This week I want to do something different. My friend Adam Thurtell is an awesome trainer and the owner of BeachFit LA in Los Angeles, CA. A while back, he posted a series of amazing articles on his site about leptin, the little-known hormone that plays a huge role in obesity and weight gain. The research sheds light on why diets can be so difficult to stick with (and what you can do to change that).
So read on and get ready to arm yourself with knowledge!
Are you familiar with the strain of rodent called the “ob mouse?”
The “ob” stands for obese.
Ob mice first came to light in 1949 in the Jackson Laboratory located in Bar Harbor, Maine.
From birth, ob mice increase rapidly in weight until they are about four times the normal weight of regular mice.
For years researchers had no idea why these mice (who were also born sterile) grew up to be so fat.
That is until 1994 when Jeffrey Friedman discovered that the ob mouse lacked an up-to-that-point unknown hormone. Friedman named this new hormone leptin after the Greek word “lepto” that means “thin.”
Initially the discovery of leptin was heralded as “the cure for obesity.”
However that thought quickly went by the wayside when it came to light that, unlike the ob mouse which had no leptin in its body, obese people often have too much leptin in their bodies.
That said, leptin is considered by many to be the most important chemical in your body that determines your appetite level, your ability to control your weight and your overall health in general.
Its importance can’t be overstated as obesity is related to numerous diseases and maladies including diabetes, congestive heart failure, strokes and even cancer.
Over the next three issues, I will take a closer look at leptin and what you need to know about it as it pertains to your health. Starting with…
What exactly is leptin?
Leptin is a protein that is manufactured by fat cells. It then circulates in the bloodstream and travels to the brain. It tells your brain whether your body has enough energy stored in fat cells to carry on the body’s normal functions.
In other words, your leptin level is directly related to how hungry you feel. When the leptin level in your body goes below your personal leptin threshold, your brain senses starvation and sends you signals that it wants you to eat something right now.
Does leptin have any other functions within your body?
Its primary function is related to keeping us from starving or overeating, but leptin does have other functions related to fertility, immunity and brain function.

Task goal → Which diseases and maladies does the leptin article name as related to obesity? You won't need the rows that follow the leptin article.

Saved data entries:
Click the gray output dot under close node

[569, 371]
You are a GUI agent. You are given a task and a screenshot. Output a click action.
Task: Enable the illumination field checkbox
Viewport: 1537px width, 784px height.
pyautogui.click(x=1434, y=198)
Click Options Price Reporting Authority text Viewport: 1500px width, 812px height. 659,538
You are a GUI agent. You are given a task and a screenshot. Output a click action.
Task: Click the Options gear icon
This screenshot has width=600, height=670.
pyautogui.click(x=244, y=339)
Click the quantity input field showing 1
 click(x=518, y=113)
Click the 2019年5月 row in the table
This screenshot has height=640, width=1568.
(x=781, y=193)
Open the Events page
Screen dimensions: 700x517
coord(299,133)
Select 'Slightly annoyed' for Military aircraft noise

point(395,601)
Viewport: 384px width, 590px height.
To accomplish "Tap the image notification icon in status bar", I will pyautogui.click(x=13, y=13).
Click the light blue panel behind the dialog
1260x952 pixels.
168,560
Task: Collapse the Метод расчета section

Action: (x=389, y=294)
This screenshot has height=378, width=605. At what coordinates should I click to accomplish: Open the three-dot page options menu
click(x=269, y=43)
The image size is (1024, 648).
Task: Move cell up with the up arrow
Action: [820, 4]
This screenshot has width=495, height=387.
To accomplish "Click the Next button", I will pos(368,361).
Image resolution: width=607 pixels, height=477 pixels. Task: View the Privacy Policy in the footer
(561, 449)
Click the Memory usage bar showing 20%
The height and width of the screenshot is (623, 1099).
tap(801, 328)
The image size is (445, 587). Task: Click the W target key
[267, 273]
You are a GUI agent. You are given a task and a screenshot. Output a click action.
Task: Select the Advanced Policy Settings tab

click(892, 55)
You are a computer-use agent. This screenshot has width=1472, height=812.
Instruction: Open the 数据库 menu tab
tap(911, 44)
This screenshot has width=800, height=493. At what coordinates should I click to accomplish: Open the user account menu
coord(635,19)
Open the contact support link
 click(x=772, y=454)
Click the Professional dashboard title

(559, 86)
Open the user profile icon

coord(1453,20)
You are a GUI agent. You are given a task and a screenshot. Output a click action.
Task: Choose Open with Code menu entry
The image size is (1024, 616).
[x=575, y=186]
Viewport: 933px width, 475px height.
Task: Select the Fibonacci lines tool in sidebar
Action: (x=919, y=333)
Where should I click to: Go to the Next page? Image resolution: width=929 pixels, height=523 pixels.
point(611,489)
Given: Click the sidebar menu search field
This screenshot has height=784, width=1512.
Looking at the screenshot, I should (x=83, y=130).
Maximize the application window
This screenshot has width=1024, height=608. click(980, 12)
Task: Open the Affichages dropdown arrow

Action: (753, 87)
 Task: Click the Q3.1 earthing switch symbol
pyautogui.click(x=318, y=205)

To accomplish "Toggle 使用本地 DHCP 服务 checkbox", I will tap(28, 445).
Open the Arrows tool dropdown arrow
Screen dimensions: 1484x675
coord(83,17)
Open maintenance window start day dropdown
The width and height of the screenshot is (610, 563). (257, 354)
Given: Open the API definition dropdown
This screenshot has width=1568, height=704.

Output below → Diabetes, congestive heart failure, strokes, and cancer.